Daeyoung Kim

Senior Data Scientist,

Daeyoung Kim is currently a senior data scientist in BISTel Research team from 2015. He is working on product design & algorithm research for smart manufacturing solutions. Especially, he is interested in machine learning, deep learning & any other AI(Artificial Intelligence) algorithms for manufacturing solutions. He mainly focuses on developing time-series data analysis and image analysis solution based-on deep learning. He received all his degrees in industrial engineering from Seoul National University, Seoul, Korea.



Analyzing 2TB of Raw Trace Data from a Manufacturing Process: A First Use Case of Apache Spark for Semiconductor Wafers from Real IndustrySummit 2019

As the development of semiconductor devices, manufacturing system leads to improve productivity and efficiency for wafer fabrication. Owing to such improvement, the number of wafers yielded from the fabrication process has been rapidly increasing. However, current software systems for semiconductor wafers are not aimed at processing large number of wafers. To resolve this issue, the BISTel (a world-class provider of manufacturing intelligence solutions and services for manufacturers) tries to build several products for big data such as Trace Analyzer (TA) and Map Analyzer (MA) using Apache Spark.

TA is to analyze raw trace data from a manufacturing process. It captures details on all variable changes, big and small and give the traces' statistical summary (i.e.: min, max, slope, average, etc.). Several BISTel's customers, which are the top-tier semiconductor company in the world use the TA to analyze the massive raw trace data from their manufacturing process.

Especially, TA is able to manage terabytes of data by applying Apache Spark's APIs.
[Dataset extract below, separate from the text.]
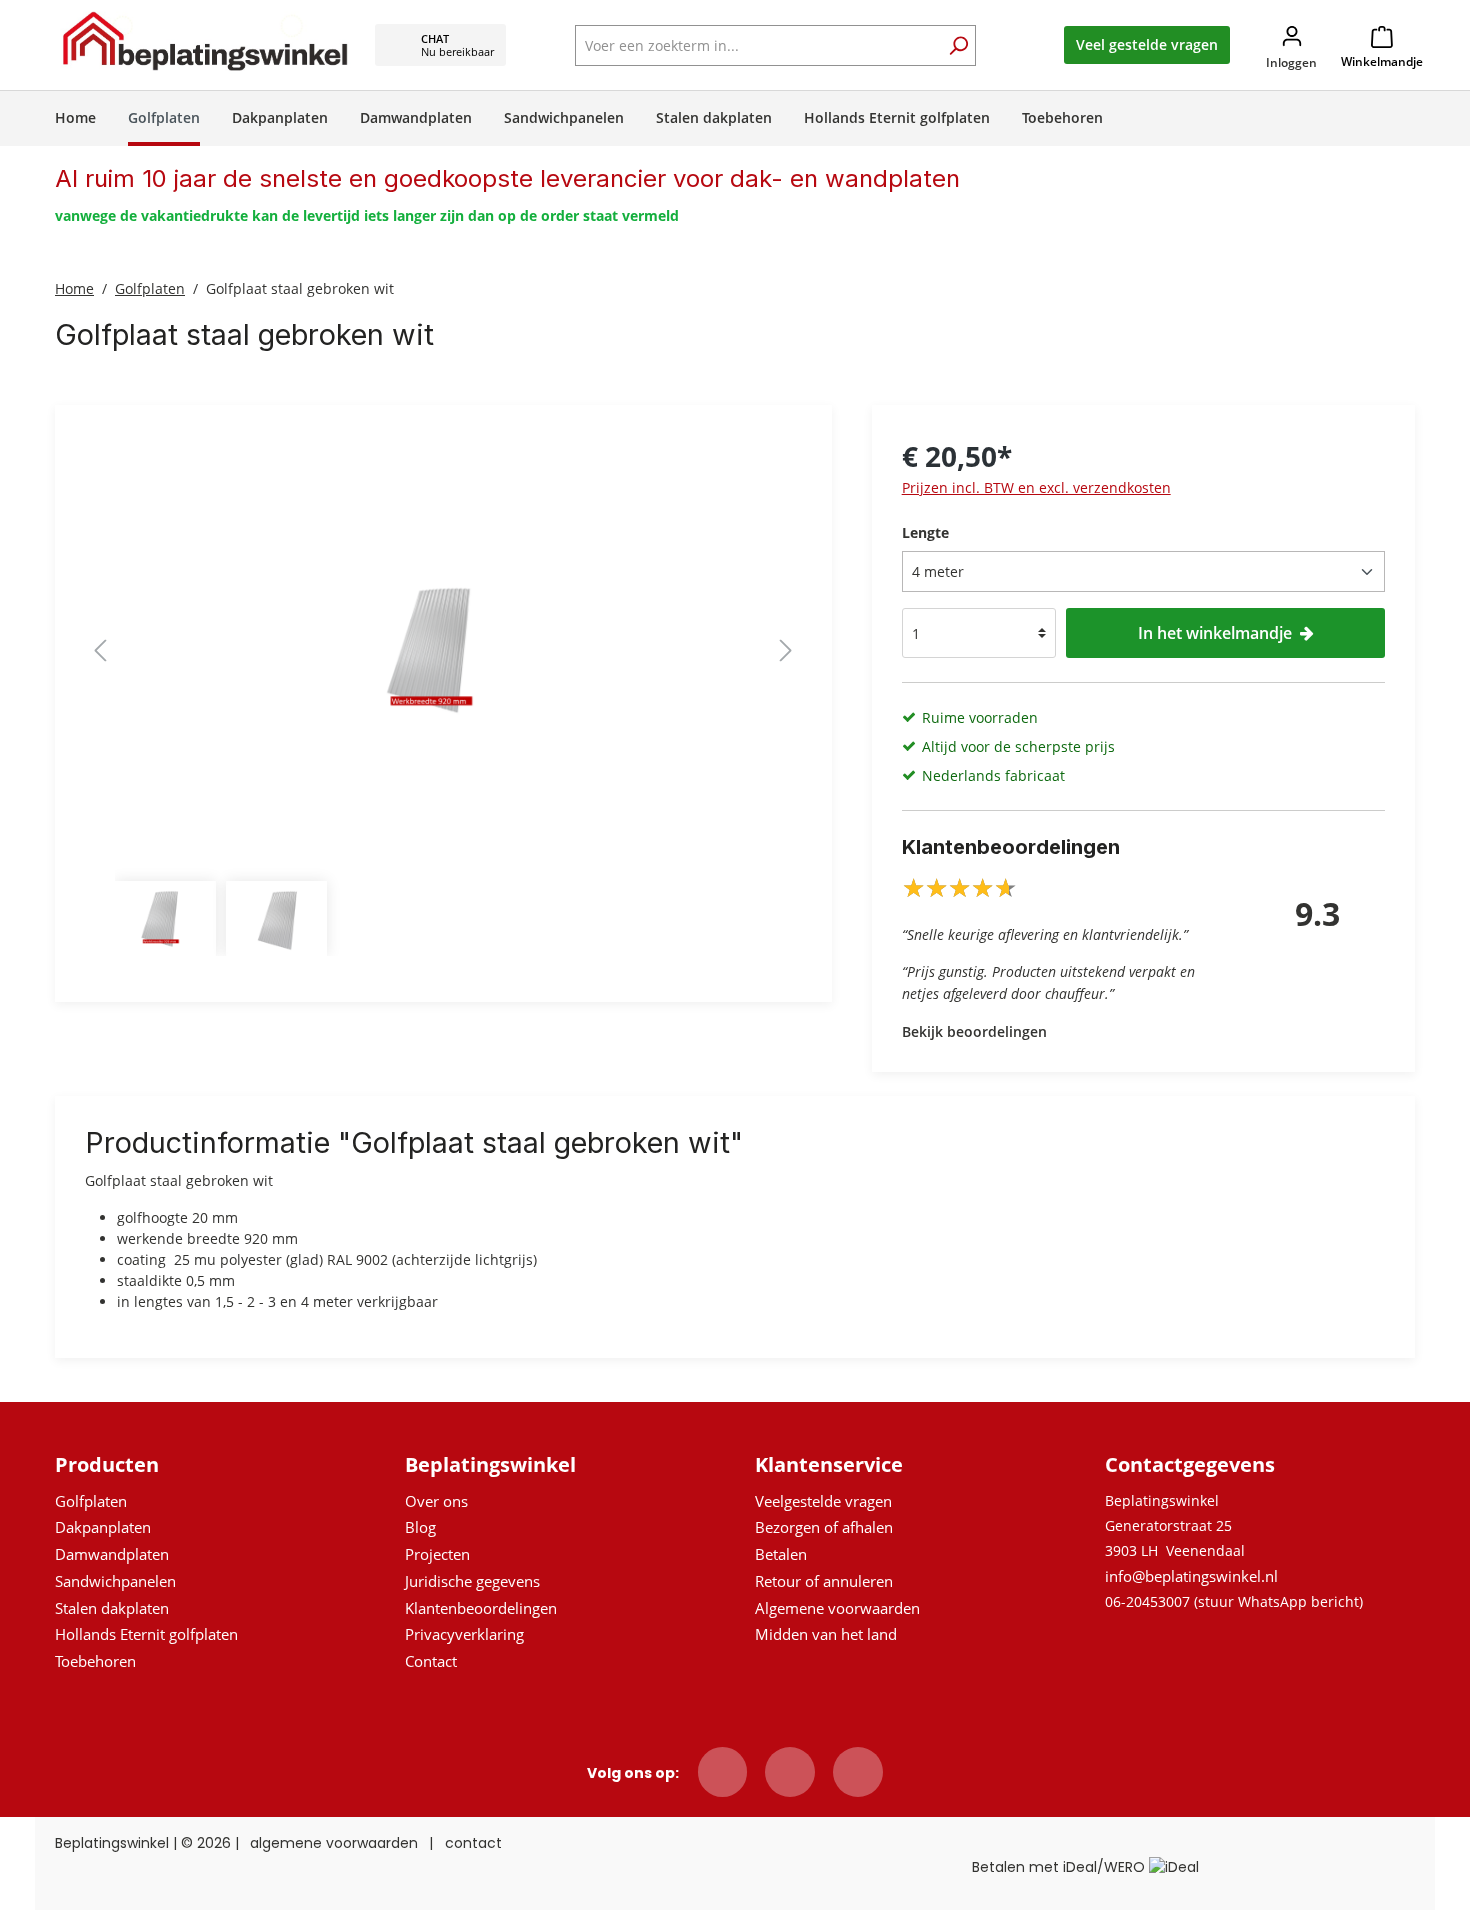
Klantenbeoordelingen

MA is an advanced pattern recognition tool that sorts wafer yield maps and automatically identify common yield loss patterns. Also, some semiconductor companies use MA to identify clustering patterns for more than 100,000 wafers, which can be considered as big data in the semiconductor area. This talk will introduce these two products which are developed based on the Apache Spark and present how to handle the large-scale semiconductor data in the aspects of software techniques.